(Pointing listing for text and elements)
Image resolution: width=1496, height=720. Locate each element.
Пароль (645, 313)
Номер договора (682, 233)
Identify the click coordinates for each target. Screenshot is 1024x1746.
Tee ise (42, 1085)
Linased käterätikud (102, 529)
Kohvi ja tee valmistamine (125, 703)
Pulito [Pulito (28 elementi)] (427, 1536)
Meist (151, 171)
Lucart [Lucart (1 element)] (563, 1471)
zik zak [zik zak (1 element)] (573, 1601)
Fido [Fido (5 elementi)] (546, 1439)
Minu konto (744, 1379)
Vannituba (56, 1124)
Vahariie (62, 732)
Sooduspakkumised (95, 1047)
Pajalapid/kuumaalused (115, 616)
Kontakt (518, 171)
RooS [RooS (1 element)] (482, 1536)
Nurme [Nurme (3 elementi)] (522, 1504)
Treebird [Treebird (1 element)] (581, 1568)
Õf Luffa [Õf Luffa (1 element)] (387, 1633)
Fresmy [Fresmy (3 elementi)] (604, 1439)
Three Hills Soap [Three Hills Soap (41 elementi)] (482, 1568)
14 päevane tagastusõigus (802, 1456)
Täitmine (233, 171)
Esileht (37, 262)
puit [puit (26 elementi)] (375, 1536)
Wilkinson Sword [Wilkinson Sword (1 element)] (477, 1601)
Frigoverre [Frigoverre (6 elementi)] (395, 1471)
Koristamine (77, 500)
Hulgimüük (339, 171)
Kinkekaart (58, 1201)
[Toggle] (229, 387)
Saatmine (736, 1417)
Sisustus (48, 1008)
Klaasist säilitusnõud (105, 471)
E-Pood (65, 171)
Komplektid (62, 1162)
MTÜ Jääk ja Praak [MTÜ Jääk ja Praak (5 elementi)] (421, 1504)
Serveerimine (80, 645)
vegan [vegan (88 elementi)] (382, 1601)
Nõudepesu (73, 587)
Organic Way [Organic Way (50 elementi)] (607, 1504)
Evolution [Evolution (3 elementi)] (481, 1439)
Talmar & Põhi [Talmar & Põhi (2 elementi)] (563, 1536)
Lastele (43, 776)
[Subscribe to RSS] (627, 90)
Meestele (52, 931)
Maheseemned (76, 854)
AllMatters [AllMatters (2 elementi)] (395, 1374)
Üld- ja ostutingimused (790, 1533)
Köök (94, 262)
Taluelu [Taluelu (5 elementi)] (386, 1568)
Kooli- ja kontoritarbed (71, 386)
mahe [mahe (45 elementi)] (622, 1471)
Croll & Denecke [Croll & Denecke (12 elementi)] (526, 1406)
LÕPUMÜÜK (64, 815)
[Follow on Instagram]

WHAT IS EXPECTED »
Reproduce verbatim the stretch of the listing from the line containing "Fido [Fido (5 elementi)] (546, 1439)" through the end of the listing, including both the first and final lines.

THE ANSWER »
Fido [Fido (5 elementi)] (546, 1439)
Minu konto (744, 1379)
Vannituba (56, 1124)
Vahariie (62, 732)
Sooduspakkumised (95, 1047)
Pajalapid/kuumaalused (115, 616)
Kontakt (518, 171)
RooS [RooS (1 element)] (482, 1536)
Nurme [Nurme (3 elementi)] (522, 1504)
Treebird [Treebird (1 element)] (581, 1568)
Õf Luffa [Õf Luffa (1 element)] (387, 1633)
Fresmy [Fresmy (3 elementi)] (604, 1439)
Three Hills Soap [Three Hills Soap (41 elementi)] (482, 1568)
14 päevane tagastusõigus (802, 1456)
Täitmine (233, 171)
Esileht (37, 262)
puit [puit (26 elementi)] (375, 1536)
Wilkinson Sword [Wilkinson Sword (1 element)] (477, 1601)
Frigoverre [Frigoverre (6 elementi)] (395, 1471)
Koristamine (77, 500)
Hulgimüük (339, 171)
Kinkekaart (58, 1201)
[Toggle] (229, 387)
Saatmine (736, 1417)
Sisustus (48, 1008)
Klaasist säilitusnõud (105, 471)
E-Pood (65, 171)
Komplektid (62, 1162)
MTÜ Jääk ja Praak [MTÜ Jääk ja Praak (5 elementi)] (421, 1504)
Serveerimine (80, 645)
vegan [vegan (88 elementi)] (382, 1601)
Nõudepesu (73, 587)
Organic Way [Organic Way (50 elementi)] (607, 1504)
Evolution [Evolution (3 elementi)] (481, 1439)
Talmar & Põhi [Talmar & Põhi (2 elementi)] (563, 1536)
Lastele (43, 776)
[Subscribe to RSS] (627, 90)
Meestele (52, 931)
Maheseemned (76, 854)
AllMatters [AllMatters (2 elementi)] (395, 1374)
Üld- ja ostutingimused (790, 1533)
Köök (94, 262)
Taluelu [Taluelu (5 elementi)] (386, 1568)
Kooli- ja kontoritarbed (71, 386)
mahe [mahe (45 elementi)] (622, 1471)
Croll & Denecke [Croll & Denecke (12 elementi)] (526, 1406)
LÕPUMÜÜK (64, 815)
[Follow on Instagram]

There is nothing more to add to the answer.